Dealers said stocks appeared to have been oversold during several days of heavy falls, creating room for a rebound ahead of the weekend as investors went bargain hunting.

In late morning European trade, London was up 1.53%, Frankfurt gained 1.50% and Paris climbed 1.71%.

Earlier Friday, Tokyo closed up 2.7%, Hong Kong rallied 2.9%, Seoul surged 5.8% and Hong Kong Sydney gained 1.9%.

"Investors are bypassing fundamentals and trading on their emotions at the moment, which accounts for the dramatic falls we have seen in the last few days," City Index Market Strategist Joshua Raymond said Friday in London.

"However, we are also seeing opportunistic buying, which accounts for the small rally today and the expected strong opening of the US markets this afternoon." Wall Street was to reopen at 143:0 GMT after plunging overnight.

Investors on Friday took heart from a report in the Wall Street Journal that Citigroup executives are considering selling all or parts of the US banking giant in a massive restructuring effort, dealers said.

The rebound came despite an unrelenting torrent of grim news on the economy, which one analyst described as "one car crash after another" for markets.

Investors scared off

"Whether through panic, speculation, fear or the forced unwinding of positions, we are witnessing mass selling on every level," said GFT derivatives head Martin Slaney.

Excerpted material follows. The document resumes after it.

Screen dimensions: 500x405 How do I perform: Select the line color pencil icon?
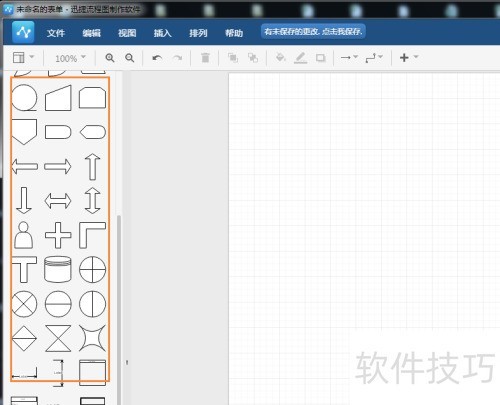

"The risk of global economic recession is deepening by the day. The prospect of The Great Depression Two is a genuine one and is plain scaring investors."

Business activity in the 15 nations sharing the euro slumped in November at the fastest pace on record as a severe downturn deepened, according to a widely watched survey on Friday.

Investors were also unnerved by news on Thursday that Democrats in Congress had put off a vote on a bailout for crisis-hit US automakers until at least December, and ordered industry chiefs to come up with a new restructuring plan.

"The delayed action on a US bailout deal for the Big Three automakers is significant for markets," said Seiichi Suzuki, a strategist at Tokai Tokyo Securities.

"A bailout deal for the auto industry may help it to survive a bit longer but it would not be a cure-all remedy."

Democrats said the chief executives of the Big Three, criticised for flying to Washington on luxury corporate jets to plead for financial rescue, had not convinced them they could restructure their reeling companies.

"Until they show the plan, we cannot show them the money," House speaker Nancy Pelosi told reporters.

The decision to delay a possible multi-billion dollar rescue for the crippled industry rattled Wall Street, where the Dow Jones Industrial Average plunged 5.56% overnight. Weekly US jobless claims shot up to a 16-year high, raising fears of a deep recession.

Investors are worried about the hazy outlook for further steps to tackle the worst financial crisis in decades because president-elect Barack Obama will not take office until late January.

"We are at a very difficult time for markets when the US administration is shifting," said Shinichi Ichikawa, chief equity strategist in Tokyo for Credit Suisse.

"We cannot expect at this time that either the outgoing president or the president-elect will come up with a policy that shows his strong intention to improve the economy fundamentally."